▸ **Detalles del problema**: Reproduce completo y sin ningún cambio el texto sobre Mario Vargas Llosa que aparece más abajo.

▸ **Texto de origen**:
——

Sin embargo, quienes no tuvimos tanta suerte como él fuimos la extensa pléyade de sus lectores, que embobecidos le seguíamos a través de sus libros, entrevistas y declaraciones.
Poco a poco, a partir de aquel endemoniado accidente, de manera casi imperceptible se empezaron a detectar en su comportamiento público extrañas y desconcertantes piruetas.
Apenas habían transcurrido unas semanas de aquello, cuando se pudo notar cómo Mario comenzaba a enfriar su solidaridad por las causas que siempre había defendido.
Recuerdo, por ejemplo, unas declaraciones suyas sobre la masacre contra los estudiantes en la Plaza de las Tres Culturas, en México, en las que lo noté distante y desinteresado en relación con aquella tragedia que acabó con la vida de centenares de estudiantes universitarios mexicanos.
Algún tiempo después, aunque conservando todavía un cierto respeto, Mario comenzó a marcar distancias con su hasta entonces admirada Revolución cubana. Sus viajes a los Estados Unidos, con el pretexto de su pertenencia al Pen Club, comenzaron tener una inusitada frecuencia.
Y lo que ya terminó por soliviantar mis mosqueos fue la solícita aquiescencia con la que le acogían las más glamorosas revistas norteamericanas, en las que aparecía risueñamente acompañado de distinguidos personajes e inequívocamente ubicados en el campo de la extrema derecha ideológica de los EEUU.
Pese a sus reiteradas afirmaciones de que no le interesaba en absoluto la política institucional, terminó presentándose a las elecciones presidenciales de su país, Perú. Una osadía que le hizo morder el polvo.
Ya en esos años Mario estaba dejando de ser Mario Vargas Llosa. Se había transformado en un personaje desconocido, con opiniones que me resultaban imprevisibles. Empecé a verlo como un enemigo hostil y del que era preciso defenderse. Por eso, cuando mucho tiempo después se hizo intimo amigo de José Maria Aznar o se emparejó con la Isabel Presley, ni siquiera me resultó sorprendente.

——

▸ **Material proporcionado**:
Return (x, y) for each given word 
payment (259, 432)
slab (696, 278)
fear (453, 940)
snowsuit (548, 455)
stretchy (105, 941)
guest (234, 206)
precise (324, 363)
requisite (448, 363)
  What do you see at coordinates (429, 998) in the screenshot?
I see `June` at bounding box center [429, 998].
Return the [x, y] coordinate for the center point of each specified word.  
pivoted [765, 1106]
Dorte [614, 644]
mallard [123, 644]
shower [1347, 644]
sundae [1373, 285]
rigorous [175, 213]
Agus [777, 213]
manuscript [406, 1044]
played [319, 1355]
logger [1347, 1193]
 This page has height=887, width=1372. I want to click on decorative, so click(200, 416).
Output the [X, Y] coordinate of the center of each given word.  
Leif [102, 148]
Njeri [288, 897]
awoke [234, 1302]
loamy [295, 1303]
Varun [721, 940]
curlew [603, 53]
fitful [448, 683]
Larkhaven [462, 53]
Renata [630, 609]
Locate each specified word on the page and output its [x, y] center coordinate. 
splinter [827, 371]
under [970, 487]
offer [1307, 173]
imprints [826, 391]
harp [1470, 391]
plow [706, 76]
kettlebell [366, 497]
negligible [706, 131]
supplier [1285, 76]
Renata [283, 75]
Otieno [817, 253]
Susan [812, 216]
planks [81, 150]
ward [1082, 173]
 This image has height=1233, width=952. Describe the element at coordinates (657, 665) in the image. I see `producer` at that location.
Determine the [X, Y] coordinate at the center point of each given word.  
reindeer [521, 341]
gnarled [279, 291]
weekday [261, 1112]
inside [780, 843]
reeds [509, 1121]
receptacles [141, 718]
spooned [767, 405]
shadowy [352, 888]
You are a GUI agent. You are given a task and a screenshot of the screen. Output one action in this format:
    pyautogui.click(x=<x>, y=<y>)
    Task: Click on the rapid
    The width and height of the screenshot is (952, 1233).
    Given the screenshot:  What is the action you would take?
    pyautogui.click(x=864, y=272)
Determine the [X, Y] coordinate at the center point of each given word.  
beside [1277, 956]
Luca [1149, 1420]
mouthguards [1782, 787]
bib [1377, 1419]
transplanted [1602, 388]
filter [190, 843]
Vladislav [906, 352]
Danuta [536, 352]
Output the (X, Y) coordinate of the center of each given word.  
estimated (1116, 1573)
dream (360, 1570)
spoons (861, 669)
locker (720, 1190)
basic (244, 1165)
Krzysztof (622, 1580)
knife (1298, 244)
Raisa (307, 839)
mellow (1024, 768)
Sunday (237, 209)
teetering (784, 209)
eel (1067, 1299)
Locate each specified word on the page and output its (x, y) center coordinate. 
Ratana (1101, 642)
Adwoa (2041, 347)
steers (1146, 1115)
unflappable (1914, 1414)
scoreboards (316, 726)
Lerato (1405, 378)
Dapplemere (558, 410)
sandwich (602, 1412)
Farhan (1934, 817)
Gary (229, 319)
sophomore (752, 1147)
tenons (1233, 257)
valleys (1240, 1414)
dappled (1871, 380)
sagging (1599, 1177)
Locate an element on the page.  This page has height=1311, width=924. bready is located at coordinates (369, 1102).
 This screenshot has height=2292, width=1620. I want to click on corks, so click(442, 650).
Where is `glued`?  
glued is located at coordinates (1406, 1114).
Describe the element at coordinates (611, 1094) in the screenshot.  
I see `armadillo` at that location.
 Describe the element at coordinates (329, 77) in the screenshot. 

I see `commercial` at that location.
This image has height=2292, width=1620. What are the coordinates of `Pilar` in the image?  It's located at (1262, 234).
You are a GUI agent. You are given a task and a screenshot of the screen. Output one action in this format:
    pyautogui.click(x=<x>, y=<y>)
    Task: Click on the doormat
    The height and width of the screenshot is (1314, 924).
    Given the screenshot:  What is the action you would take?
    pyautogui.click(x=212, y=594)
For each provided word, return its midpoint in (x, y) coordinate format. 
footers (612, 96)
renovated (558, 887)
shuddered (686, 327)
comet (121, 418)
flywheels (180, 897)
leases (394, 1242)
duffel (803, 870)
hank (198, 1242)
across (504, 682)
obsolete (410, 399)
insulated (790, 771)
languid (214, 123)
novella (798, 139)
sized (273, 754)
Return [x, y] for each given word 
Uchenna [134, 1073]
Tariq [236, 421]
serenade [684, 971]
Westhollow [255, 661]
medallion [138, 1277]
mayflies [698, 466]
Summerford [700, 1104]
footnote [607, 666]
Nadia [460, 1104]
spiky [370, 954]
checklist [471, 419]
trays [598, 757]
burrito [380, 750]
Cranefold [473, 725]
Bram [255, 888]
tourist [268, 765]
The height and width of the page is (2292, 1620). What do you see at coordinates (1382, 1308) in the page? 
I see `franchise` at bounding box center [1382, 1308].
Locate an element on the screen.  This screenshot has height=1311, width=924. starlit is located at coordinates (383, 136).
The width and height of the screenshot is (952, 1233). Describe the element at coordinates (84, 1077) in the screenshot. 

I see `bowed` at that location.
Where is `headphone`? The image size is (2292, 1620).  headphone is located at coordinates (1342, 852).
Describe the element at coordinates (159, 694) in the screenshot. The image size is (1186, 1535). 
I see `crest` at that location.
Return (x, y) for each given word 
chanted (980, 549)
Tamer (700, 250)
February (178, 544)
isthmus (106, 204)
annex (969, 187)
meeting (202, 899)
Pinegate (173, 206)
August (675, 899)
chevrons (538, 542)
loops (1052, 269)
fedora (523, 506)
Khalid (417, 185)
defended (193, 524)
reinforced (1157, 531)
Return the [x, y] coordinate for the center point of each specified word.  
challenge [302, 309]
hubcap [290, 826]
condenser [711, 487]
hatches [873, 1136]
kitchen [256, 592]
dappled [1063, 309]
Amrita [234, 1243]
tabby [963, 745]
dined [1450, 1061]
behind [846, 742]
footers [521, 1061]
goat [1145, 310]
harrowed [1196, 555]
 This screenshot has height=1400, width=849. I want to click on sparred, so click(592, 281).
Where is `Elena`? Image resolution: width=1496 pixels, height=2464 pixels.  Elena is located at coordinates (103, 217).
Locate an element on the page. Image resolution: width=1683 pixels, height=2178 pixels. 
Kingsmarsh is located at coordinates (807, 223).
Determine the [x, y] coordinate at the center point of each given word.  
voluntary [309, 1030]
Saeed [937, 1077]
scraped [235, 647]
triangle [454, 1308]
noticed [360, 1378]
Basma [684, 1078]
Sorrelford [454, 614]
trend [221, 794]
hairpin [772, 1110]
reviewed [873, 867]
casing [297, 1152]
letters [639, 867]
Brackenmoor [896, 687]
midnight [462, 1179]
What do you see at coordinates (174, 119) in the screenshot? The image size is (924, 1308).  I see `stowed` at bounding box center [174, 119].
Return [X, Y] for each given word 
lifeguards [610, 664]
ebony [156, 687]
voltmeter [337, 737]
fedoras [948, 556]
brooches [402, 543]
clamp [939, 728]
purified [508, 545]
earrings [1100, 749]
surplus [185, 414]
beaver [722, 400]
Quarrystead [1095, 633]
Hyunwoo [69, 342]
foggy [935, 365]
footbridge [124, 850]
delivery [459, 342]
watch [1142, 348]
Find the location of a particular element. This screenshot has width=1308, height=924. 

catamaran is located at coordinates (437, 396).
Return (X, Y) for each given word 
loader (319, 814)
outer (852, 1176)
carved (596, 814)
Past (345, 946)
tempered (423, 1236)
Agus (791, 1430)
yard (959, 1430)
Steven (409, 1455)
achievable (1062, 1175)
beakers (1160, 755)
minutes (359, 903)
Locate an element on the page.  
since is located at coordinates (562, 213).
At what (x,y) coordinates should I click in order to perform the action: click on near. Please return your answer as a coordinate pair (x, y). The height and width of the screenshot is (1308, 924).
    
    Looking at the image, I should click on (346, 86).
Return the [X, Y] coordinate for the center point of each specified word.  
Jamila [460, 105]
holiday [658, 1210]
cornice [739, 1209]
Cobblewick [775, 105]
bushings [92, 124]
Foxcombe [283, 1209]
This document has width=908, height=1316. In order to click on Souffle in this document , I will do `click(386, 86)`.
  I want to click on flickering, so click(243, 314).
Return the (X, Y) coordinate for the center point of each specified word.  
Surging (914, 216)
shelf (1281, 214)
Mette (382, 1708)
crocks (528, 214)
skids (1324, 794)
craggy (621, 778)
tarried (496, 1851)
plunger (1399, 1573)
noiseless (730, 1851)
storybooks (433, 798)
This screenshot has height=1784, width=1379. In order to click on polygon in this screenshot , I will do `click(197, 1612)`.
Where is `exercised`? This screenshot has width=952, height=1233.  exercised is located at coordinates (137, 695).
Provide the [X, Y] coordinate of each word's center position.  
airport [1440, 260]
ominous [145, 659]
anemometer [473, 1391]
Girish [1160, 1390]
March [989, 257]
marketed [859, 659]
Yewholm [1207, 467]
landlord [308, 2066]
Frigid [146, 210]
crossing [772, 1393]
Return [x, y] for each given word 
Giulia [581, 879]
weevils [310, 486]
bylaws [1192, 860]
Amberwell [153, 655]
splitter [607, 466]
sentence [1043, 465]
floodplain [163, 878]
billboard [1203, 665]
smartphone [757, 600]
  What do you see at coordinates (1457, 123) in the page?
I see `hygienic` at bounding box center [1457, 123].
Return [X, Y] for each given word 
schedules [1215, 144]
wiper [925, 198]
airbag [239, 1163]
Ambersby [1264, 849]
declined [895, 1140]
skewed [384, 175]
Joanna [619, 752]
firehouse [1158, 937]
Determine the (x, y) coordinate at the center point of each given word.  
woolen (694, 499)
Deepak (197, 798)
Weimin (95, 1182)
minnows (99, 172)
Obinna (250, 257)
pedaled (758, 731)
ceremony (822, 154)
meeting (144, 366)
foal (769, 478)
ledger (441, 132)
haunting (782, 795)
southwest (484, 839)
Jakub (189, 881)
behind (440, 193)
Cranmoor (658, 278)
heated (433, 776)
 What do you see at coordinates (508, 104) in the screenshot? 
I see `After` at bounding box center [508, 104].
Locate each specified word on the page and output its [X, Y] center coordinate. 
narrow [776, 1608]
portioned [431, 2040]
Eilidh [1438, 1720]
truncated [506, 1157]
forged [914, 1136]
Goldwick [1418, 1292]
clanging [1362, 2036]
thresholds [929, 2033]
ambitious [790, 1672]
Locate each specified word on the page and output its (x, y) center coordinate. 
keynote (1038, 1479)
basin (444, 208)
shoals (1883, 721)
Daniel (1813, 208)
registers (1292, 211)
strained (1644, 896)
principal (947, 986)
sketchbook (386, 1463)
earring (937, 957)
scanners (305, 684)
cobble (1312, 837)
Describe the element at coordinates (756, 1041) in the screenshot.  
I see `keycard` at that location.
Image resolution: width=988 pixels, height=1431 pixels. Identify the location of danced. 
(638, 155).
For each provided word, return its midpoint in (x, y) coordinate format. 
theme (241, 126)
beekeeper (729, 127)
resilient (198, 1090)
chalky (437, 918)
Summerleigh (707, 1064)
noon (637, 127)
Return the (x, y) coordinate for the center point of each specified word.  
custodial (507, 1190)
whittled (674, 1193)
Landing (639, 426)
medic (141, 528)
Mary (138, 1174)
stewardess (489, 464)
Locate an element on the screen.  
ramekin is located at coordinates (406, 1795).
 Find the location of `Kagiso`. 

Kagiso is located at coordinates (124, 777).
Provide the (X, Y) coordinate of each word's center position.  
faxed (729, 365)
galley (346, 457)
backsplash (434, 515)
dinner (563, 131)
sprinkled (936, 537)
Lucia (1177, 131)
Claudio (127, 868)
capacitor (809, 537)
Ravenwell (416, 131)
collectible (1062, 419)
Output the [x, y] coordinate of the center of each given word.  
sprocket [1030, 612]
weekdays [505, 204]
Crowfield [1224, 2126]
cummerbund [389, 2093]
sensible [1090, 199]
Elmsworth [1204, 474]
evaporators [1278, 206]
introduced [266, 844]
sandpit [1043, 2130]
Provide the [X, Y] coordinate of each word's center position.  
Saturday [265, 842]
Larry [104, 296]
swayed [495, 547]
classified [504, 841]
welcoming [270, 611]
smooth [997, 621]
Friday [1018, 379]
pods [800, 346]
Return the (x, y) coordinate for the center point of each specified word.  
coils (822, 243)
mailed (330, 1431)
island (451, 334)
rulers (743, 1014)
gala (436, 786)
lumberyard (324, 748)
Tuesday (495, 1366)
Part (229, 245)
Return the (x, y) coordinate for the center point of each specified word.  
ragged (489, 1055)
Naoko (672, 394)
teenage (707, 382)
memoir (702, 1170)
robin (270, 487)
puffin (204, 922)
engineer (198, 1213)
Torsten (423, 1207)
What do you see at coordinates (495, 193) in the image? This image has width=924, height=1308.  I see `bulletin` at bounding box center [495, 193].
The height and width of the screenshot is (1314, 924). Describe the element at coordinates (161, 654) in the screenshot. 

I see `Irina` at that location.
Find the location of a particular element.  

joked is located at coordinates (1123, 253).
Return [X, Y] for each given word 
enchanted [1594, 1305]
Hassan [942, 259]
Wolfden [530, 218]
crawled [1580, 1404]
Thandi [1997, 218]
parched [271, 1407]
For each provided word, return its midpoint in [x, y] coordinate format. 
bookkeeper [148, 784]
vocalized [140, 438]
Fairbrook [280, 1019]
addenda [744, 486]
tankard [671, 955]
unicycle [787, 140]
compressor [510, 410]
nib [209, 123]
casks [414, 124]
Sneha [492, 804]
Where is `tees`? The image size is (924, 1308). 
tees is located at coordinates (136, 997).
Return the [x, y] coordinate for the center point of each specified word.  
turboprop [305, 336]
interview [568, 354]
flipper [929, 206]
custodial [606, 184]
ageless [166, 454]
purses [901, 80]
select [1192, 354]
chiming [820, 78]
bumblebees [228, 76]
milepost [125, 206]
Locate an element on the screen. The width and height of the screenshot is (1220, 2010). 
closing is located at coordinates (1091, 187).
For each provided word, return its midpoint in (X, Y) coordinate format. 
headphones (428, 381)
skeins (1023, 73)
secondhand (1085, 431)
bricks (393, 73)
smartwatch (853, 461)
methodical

——

▸ **Resultado**:
Sin embargo, quienes no tuvimos tanta suerte como él fuimos la extensa pléyade de sus lectores, que embobecidos le seguíamos a través de sus libros, entrevistas y declaraciones.
Poco a poco, a partir de aquel endemoniado accidente, de manera casi imperceptible se empezaron a detectar en su comportamiento público extrañas y desconcertantes piruetas.
Apenas habían transcurrido unas semanas de aquello, cuando se pudo notar cómo Mario comenzaba a enfriar su solidaridad por las causas que siempre había defendido.
Recuerdo, por ejemplo, unas declaraciones suyas sobre la masacre contra los estudiantes en la Plaza de las Tres Culturas, en México, en las que lo noté distante y desinteresado en relación con aquella tragedia que acabó con la vida de centenares de estudiantes universitarios mexicanos.
Algún tiempo después, aunque conservando todavía un cierto respeto, Mario comenzó a marcar distancias con su hasta entonces admirada Revolución cubana. Sus viajes a los Estados Unidos, con el pretexto de su pertenencia al Pen Club, comenzaron tener una inusitada frecuencia.
Y lo que ya terminó por soliviantar mis mosqueos fue la solícita aquiescencia con la que le acogían las más glamorosas revistas norteamericanas, en las que aparecía risueñamente acompañado de distinguidos personajes e inequívocamente ubicados en el campo de la extrema derecha ideológica de los EEUU.
Pese a sus reiteradas afirmaciones de que no le interesaba en absoluto la política institucional, terminó presentándose a las elecciones presidenciales de su país, Perú. Una osadía que le hizo morder el polvo.
Ya en esos años Mario estaba dejando de ser Mario Vargas Llosa. Se había transformado en un personaje desconocido, con opiniones que me resultaban imprevisibles. Empecé a verlo como un enemigo hostil y del que era preciso defenderse. Por eso, cuando mucho tiempo después se hizo intimo amigo de José Maria Aznar o se emparejó con la Isabel Presley, ni siquiera me resultó sorprendente.